# PASSAGE SHOWN
## Start

That was exactly what I thought. What kind of example is that for her daughter. If everyone else is doing something then it must be ok.


----------



## Laura (Sep 22, 2005)

Heh, that was _exactly_ what I was going to point out. 

This is pretty bad, too:


> Kristina Philips, a 20-year-old junior at Ashland University in Ohio, says she'll wear pajamas to early classes, informal meetings or when she's feeling too sick to wear regular clothes.



_Too sick to wear regular clothes?!?_ On the contrary, you're probably setting yourself up to a psychological disadvantage - wouldn't you just be more aware of the fact that you're sick?


----------



## LadyFlynt (Sep 22, 2005)

Well, you know, in this pessimistic society we want EVERYONE to know our issues and feel our pain (or maybe just know when to steer clear of us?).


----------



## LadyFlynt (Sep 22, 2005)

btw, that last post was supposed to drip with sarcasm.


----------



## Poimen (Sep 22, 2005)

## End

# SUPPLIED INFORMATION
## Start

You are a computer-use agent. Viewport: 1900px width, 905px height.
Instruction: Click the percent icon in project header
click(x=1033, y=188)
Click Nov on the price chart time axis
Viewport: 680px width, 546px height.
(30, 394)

## End
## Start

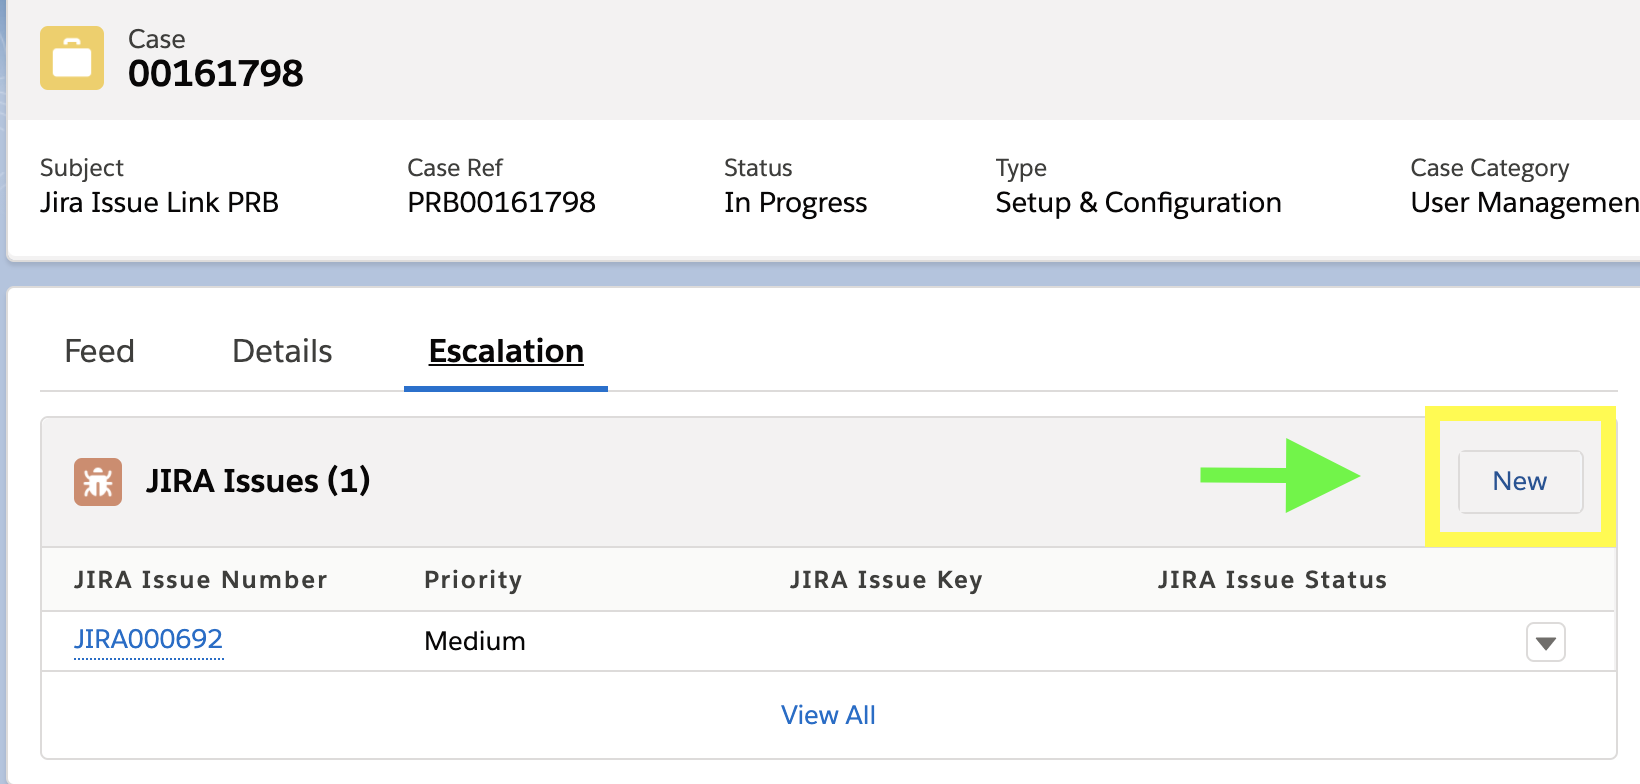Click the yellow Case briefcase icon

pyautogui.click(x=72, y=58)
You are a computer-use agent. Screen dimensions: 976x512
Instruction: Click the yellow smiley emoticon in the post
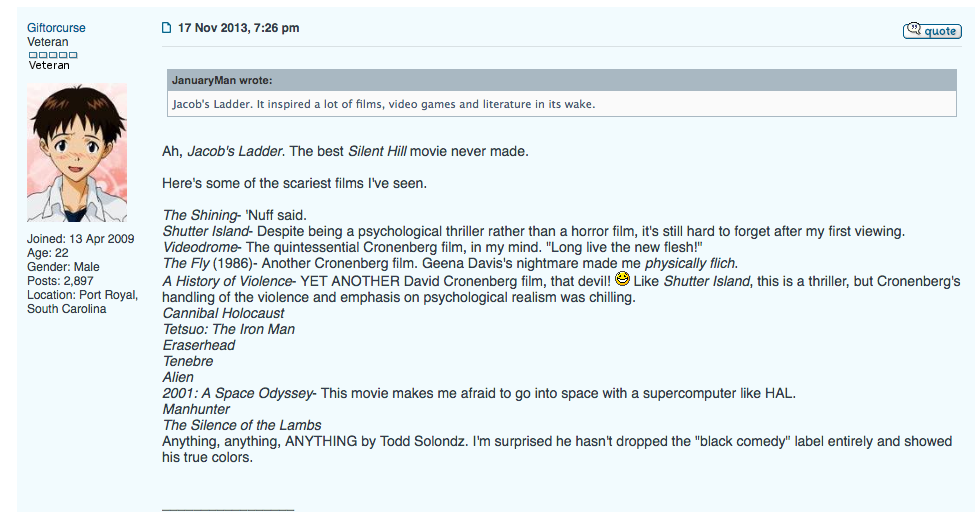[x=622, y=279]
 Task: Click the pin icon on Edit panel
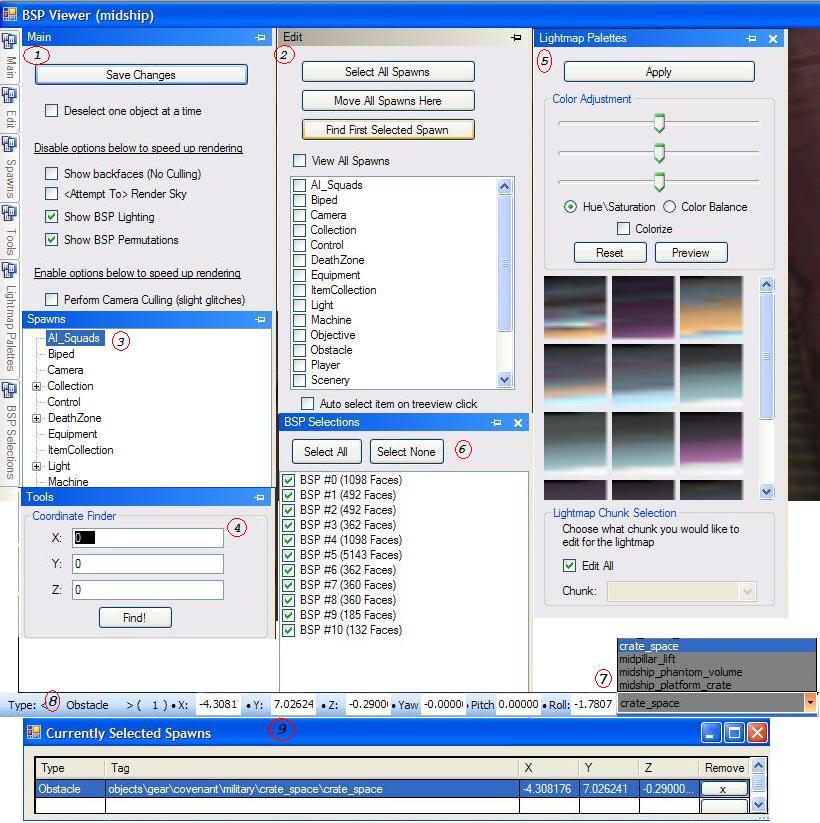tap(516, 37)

## End
## Start

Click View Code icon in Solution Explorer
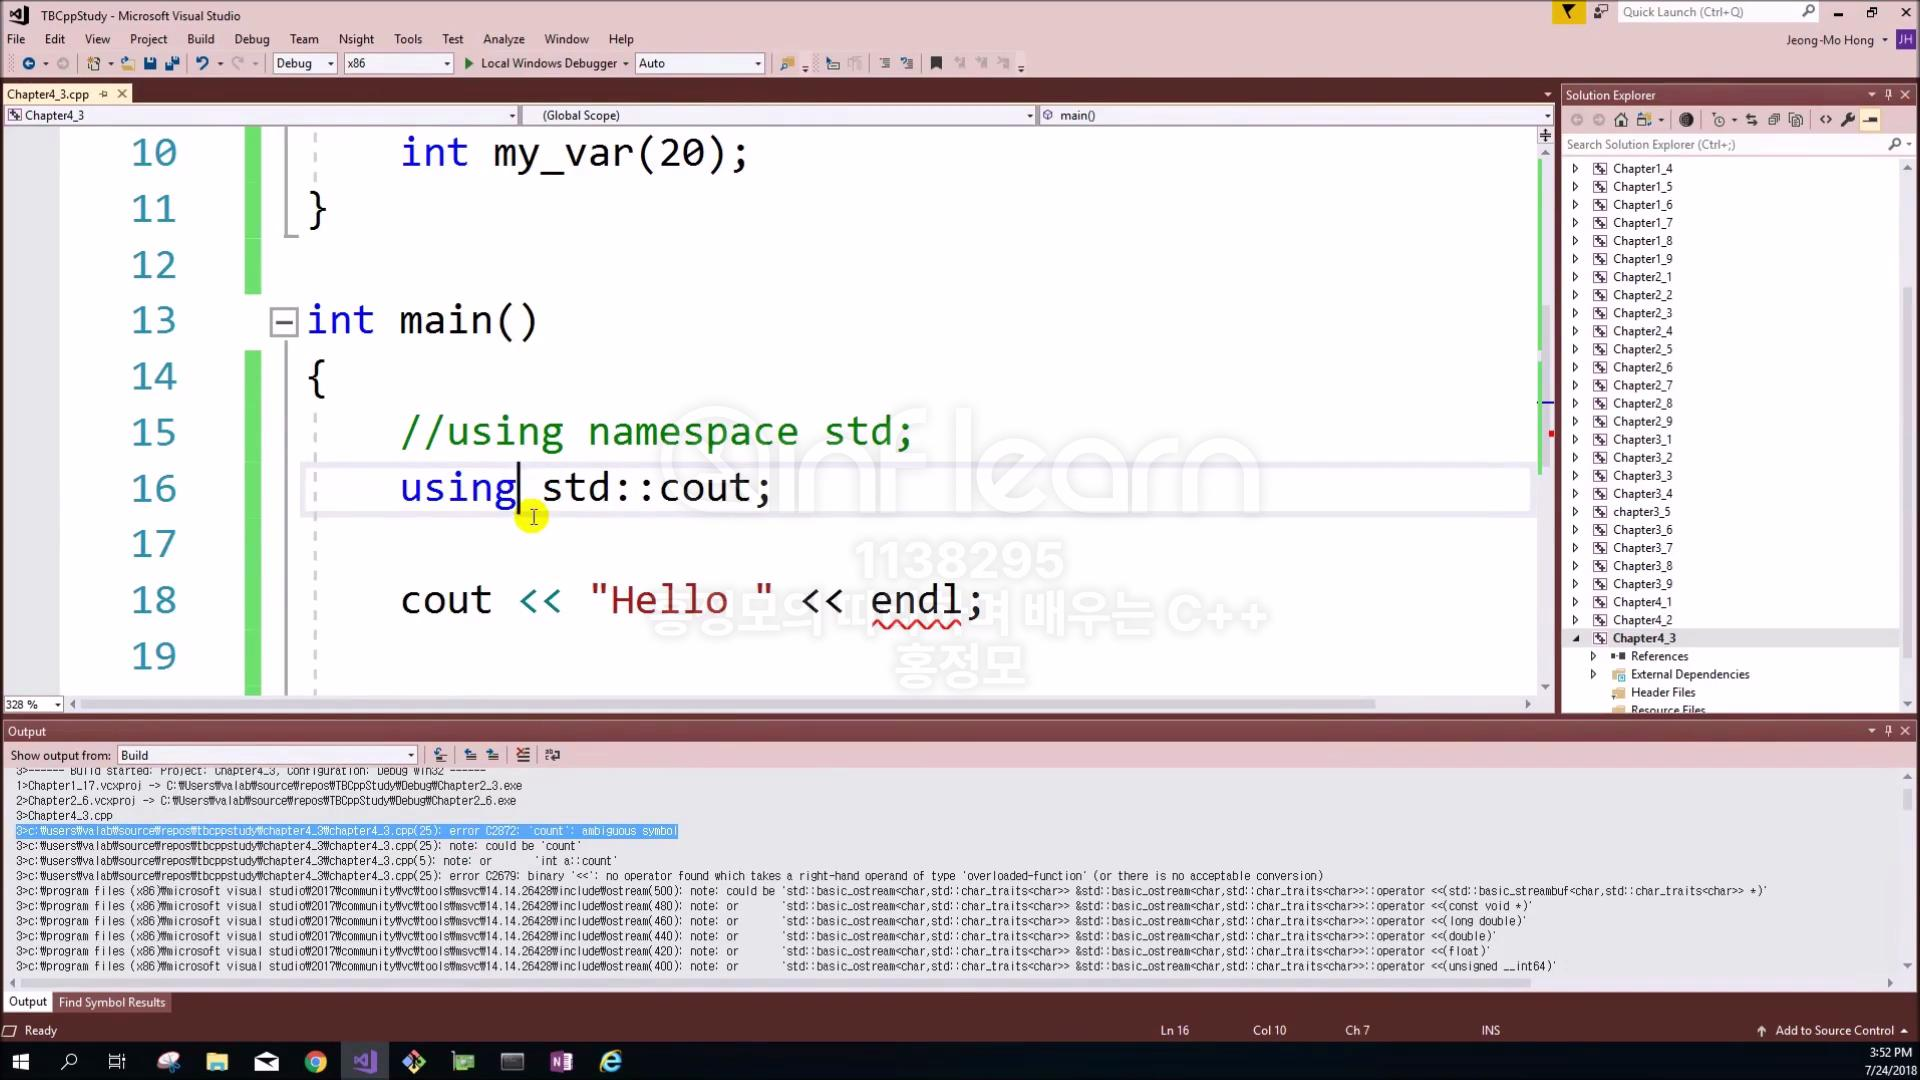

## End

# TASK STATEMENT
Reproduce the whole forum thread about wearing pajamas to class word for word, from its first line to its last. Rely only on the forum thread about wearing pajamas to class, not on the entries.

# COMPLETE OUTPUT
That was exactly what I thought. What kind of example is that for her daughter. If everyone else is doing something then it must be ok.


----------



## Laura (Sep 22, 2005)

Heh, that was _exactly_ what I was going to point out. 

This is pretty bad, too:


> Kristina Philips, a 20-year-old junior at Ashland University in Ohio, says she'll wear pajamas to early classes, informal meetings or when she's feeling too sick to wear regular clothes.



_Too sick to wear regular clothes?!?_ On the contrary, you're probably setting yourself up to a psychological disadvantage - wouldn't you just be more aware of the fact that you're sick?


----------



## LadyFlynt (Sep 22, 2005)

Well, you know, in this pessimistic society we want EVERYONE to know our issues and feel our pain (or maybe just know when to steer clear of us?).


----------



## LadyFlynt (Sep 22, 2005)

btw, that last post was supposed to drip with sarcasm.


----------



## Poimen (Sep 22, 2005)